POLECENIE 1:
Streść tekst o Borisie Johnsonie w dwóch zdaniach.

━━ FRAGMENT DO PRZECZYTANIA

O 55. premierze rządu Wielkiej Brytanii można powiedzieć wiele, ale na pewno nie to, że jest postacią nudną i szablonową. Bynajmniej nie tylko z powodu charakterystycznej, zwalistej sylwetki i malowniczo rozczochranej fryzury.
Konserwatysta nieuczesany
Alexander Boris de Pfeffel Johnson (bo tak brzmi jego prawdziwe pełne nazwisko) - zwany w skrócie BoJo - urodził się w Nowym Jorku jako syn wyższego urzędnika Banku Światowego i malarki, a stara, arystokratyczna krew brytyjska miesza się w jego żyłach z francuską, żydowską i czerkieską. Otrzymał staranne wykształcenie w Eton i Oksfordzie, a podczas studiów należał do sławetnego Klubu Bullingdona (podobnie jak jeden z jego poprzedników na stanowisku premiera David Cameron, a także Radosław Sikorski). Jego tradycją było m.in. organizowanie hucznych biesiad. Przy okazji często demolowano restauracje (i niezwłocznie „honorowo” płacono gospodarzom za wyrządzone szkody całkiem pokaźne sumy, często gotówką). Inną tradycyjną rozrywką był tzw. debagging, czyli ściąganie spodni każdemu, kto czymś imprezowiczów uraził. „Noc w areszcie uchodziła za zachowanie godne bullingdończyków” - skonstatował potem biograf Johnsona Andrew Gimson.

━━━━
━━ DANE DO ZADANIA

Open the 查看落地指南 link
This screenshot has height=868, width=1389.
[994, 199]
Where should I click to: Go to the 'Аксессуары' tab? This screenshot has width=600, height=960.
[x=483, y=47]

━━━━

POLECENIE 2:
Zwróć bez żadnych zmian wszystkie wpisy podane powyżej, wiersz po wierszu.

WYNIK 1:
Boris Johnson, 55. premier Wielkiej Brytanii, urodził się w Nowym Jorku jako syn wyższego urzędnika Banku Światowego i malarki, a wykształcenie zdobył w Eton i Oksfordzie. Na studiach należał do Klubu Bullingdona, który słynął z hucznych biesiad, demolowania restauracji z późniejszym płaceniem za szkody oraz ściągania spodni każdemu, kto czymś uraził imprezowiczów.

WYNIK 2:
Open the 查看落地指南 link
This screenshot has height=868, width=1389.
[994, 199]
Where should I click to: Go to the 'Аксессуары' tab? This screenshot has width=600, height=960.
[x=483, y=47]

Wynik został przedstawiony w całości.